_Exercise data_.
================
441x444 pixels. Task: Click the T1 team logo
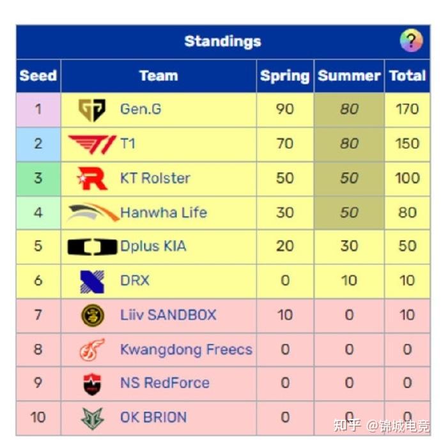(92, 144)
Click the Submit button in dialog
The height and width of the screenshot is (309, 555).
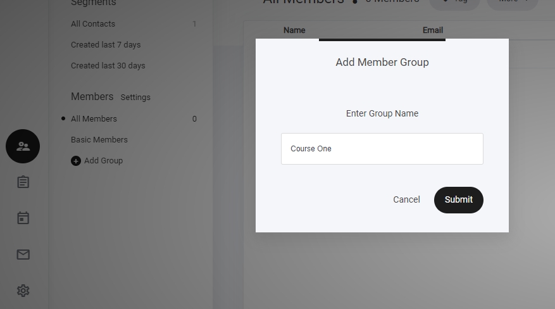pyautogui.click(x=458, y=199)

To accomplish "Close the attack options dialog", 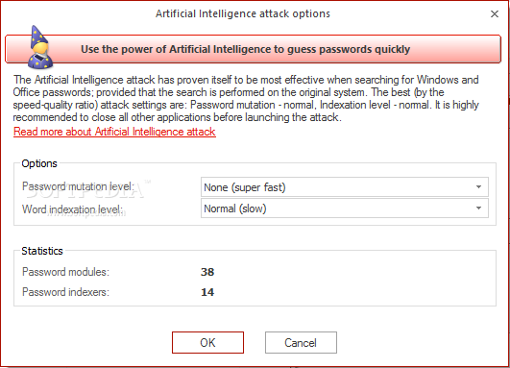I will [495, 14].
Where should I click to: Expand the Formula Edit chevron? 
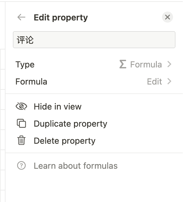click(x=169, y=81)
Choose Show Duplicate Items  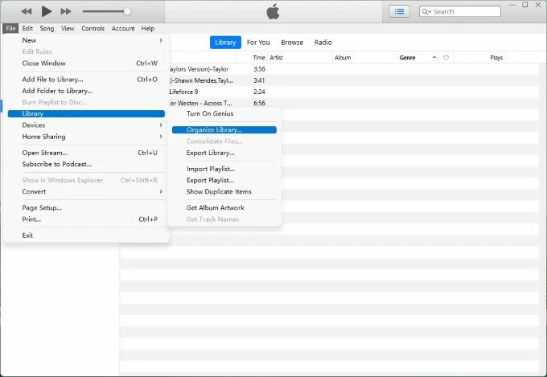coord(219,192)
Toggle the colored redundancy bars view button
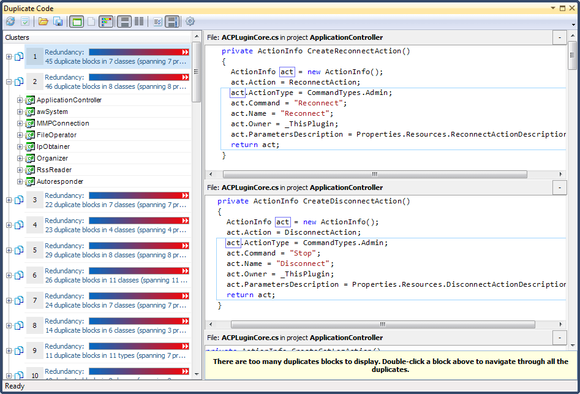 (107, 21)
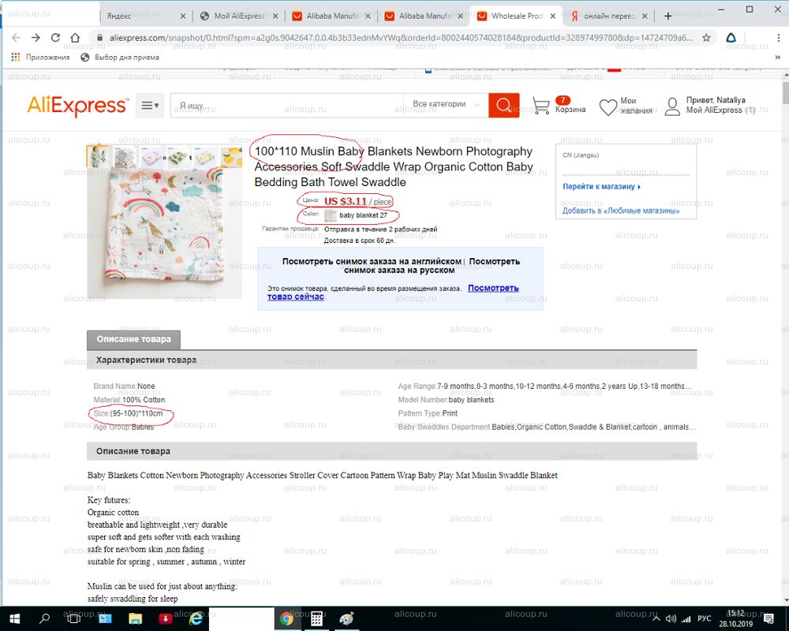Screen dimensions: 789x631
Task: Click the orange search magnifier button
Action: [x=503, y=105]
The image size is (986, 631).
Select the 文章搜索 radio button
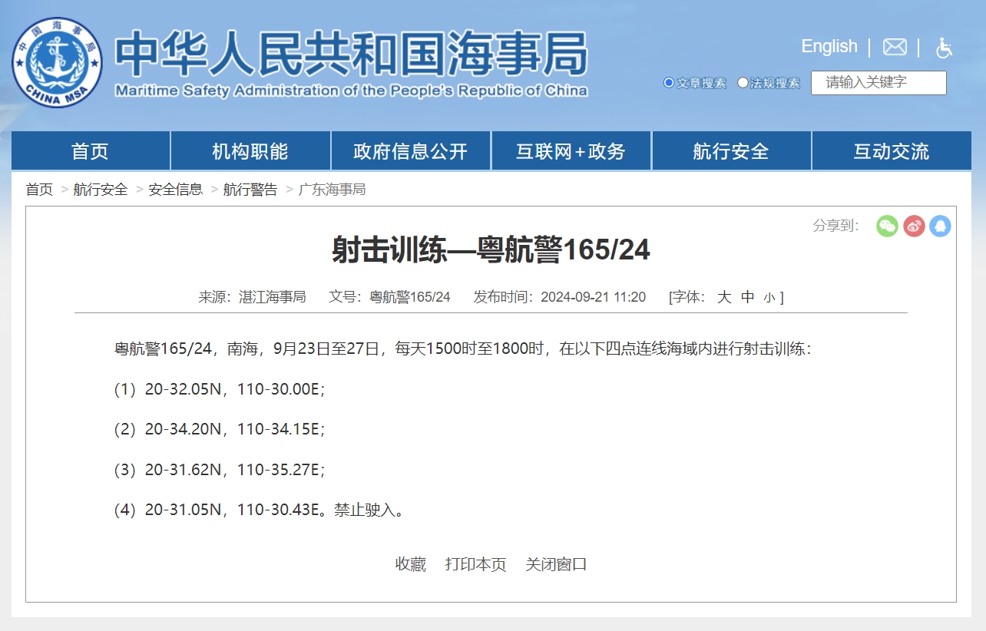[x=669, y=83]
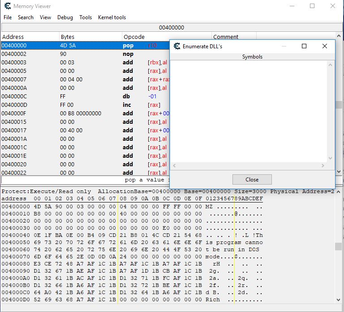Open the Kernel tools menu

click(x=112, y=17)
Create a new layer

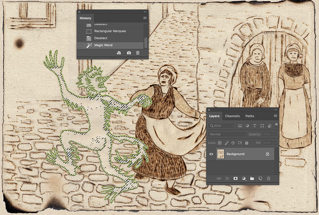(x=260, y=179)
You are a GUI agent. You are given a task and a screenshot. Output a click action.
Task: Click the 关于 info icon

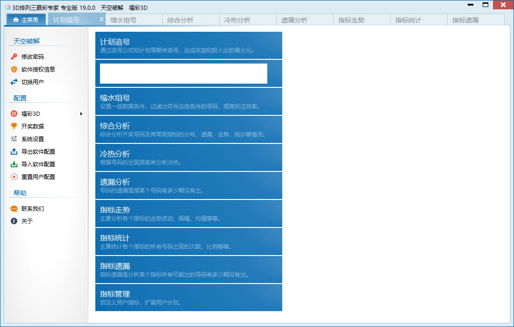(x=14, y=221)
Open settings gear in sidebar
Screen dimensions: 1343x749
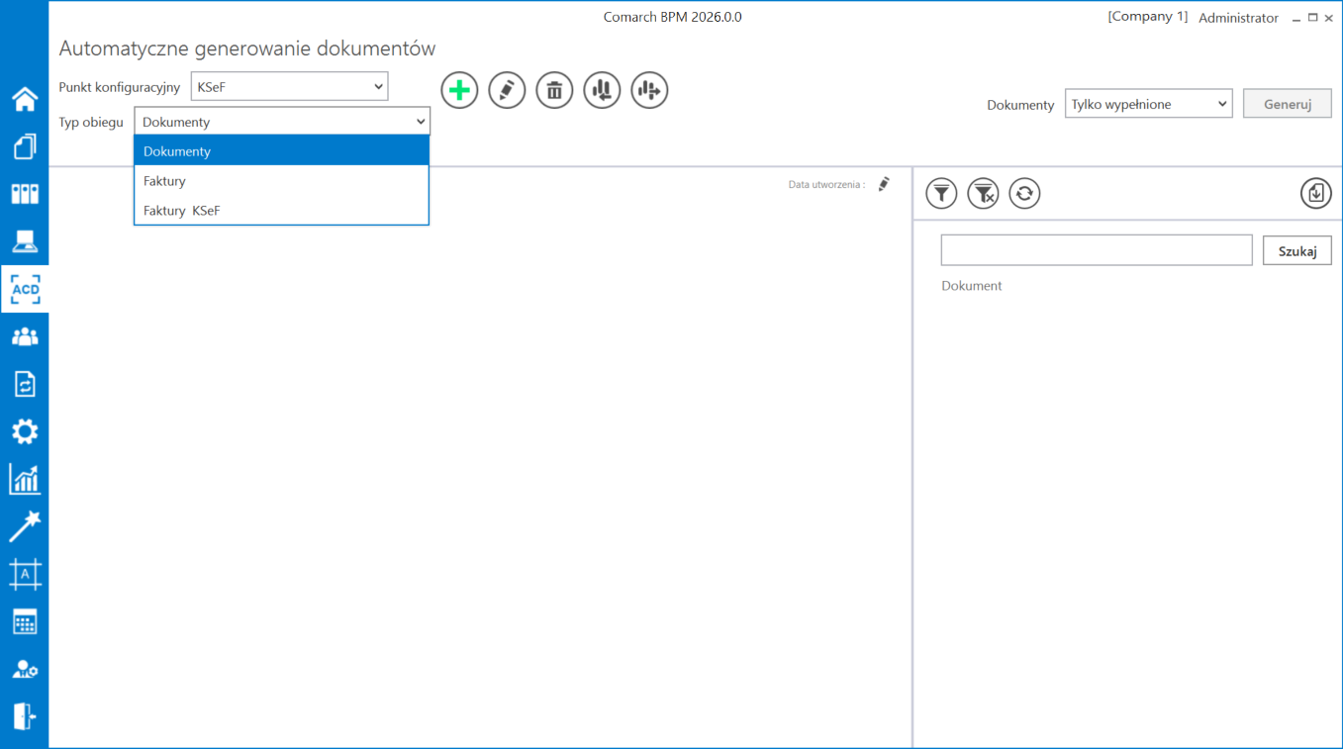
================
_Task brief_.
From the line that contains "Create a new layer" down to the last line of the material above, every line must be repeated exactly, with pictures removed and both end lines included.

_Solution_.
Create a new layer

(x=260, y=179)
You are a GUI agent. You are given a task and a screenshot. Output a click action.
Task: Click the 关于 info icon

(x=14, y=221)
Open settings gear in sidebar
Screen dimensions: 1343x749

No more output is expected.